Exercises to Manage TMJ Disorder

Exercises to Manage TMJ Disorder

Exercises to Manage TMJ Disorder

Bellevue is a small city in Washington State with a fair amount of TMJ cases. You should see a Bellevue TMJ specialist as soon as you can if you have the condition.

The temporomandibular joint (TMJ) is the joint connecting your jawbone to your skull. The two joints on both sides of your head have a significant impact on many daily actions such as talking, chewing your food, and making facial gestures.

Signs of a TMJ disorder include jaw stiffness, jaw pain, jaw locking, and headaches, among others. However, there are exercises that you can do to manage TMJ disorder including:

  1. Relaxed Jaw Exercise

The simplest of the jaw exercises for TMJ disorder is the relaxed jaw exercise. It involves first gently resting your tongue on the top of your mouth.

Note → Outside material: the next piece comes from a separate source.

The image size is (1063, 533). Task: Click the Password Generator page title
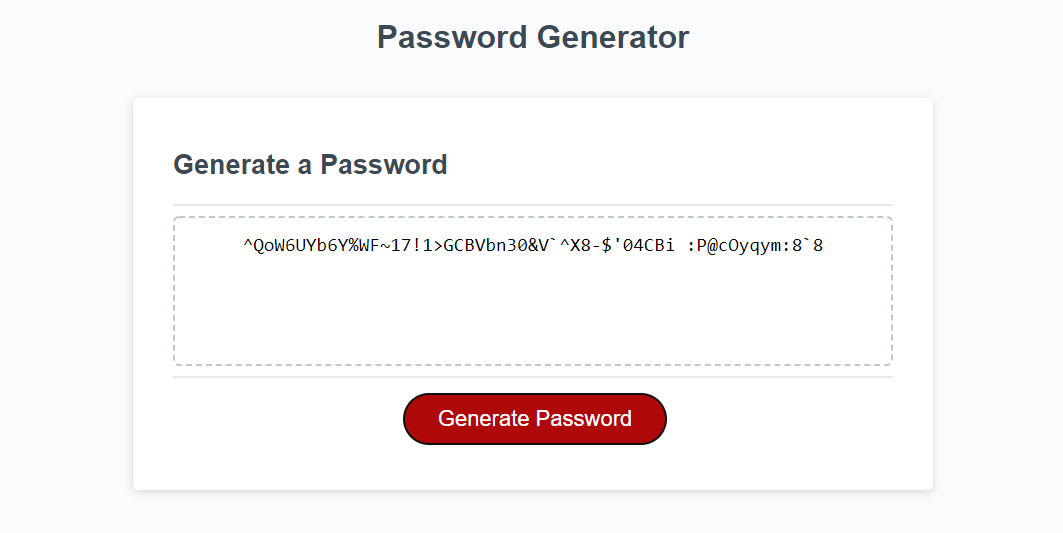(533, 37)
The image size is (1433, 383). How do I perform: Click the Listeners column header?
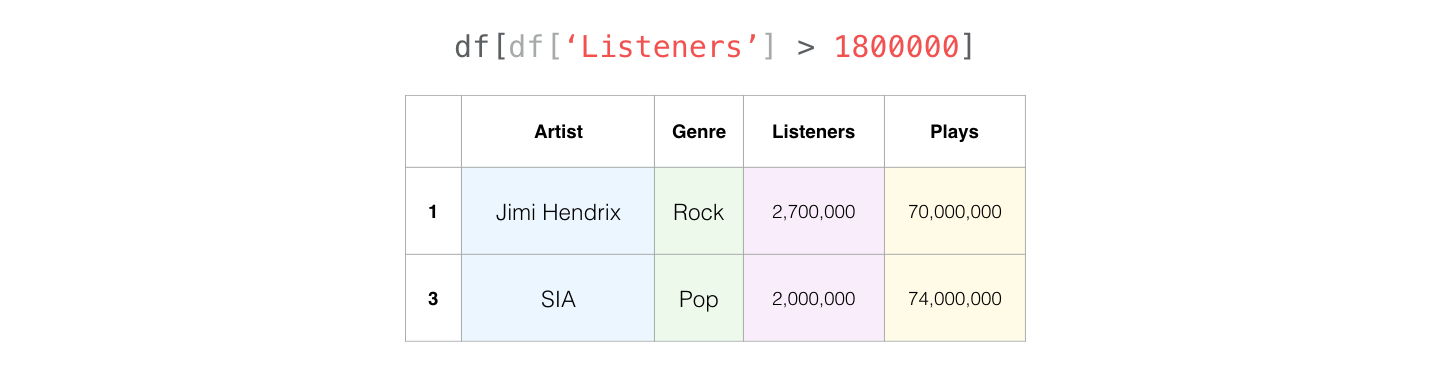(814, 131)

You will then slowly open your mouth by relaxing your jaw until it is completely open. Close your mouth and repeat the exercise several times as long as you are comfortable.

  1. Goldfish Exercises

As the name suggests, the exercise involves opening your mouth like a goldfish. Goldfish exercises could include either partial or full opening of the mouth.

The exercise is done by resting the tongue on top of the mouth behind the front teeth. You then place a finger near your ear on the TMJ. Put your middle or first finger underneath your chin.

Open your mouth by dropping your lower jaw. You should feel a bit of resistance in this exercise, but not pain. For the full goldfish exercise, you should open your jaw all the way but only open halfway for the partial exercise.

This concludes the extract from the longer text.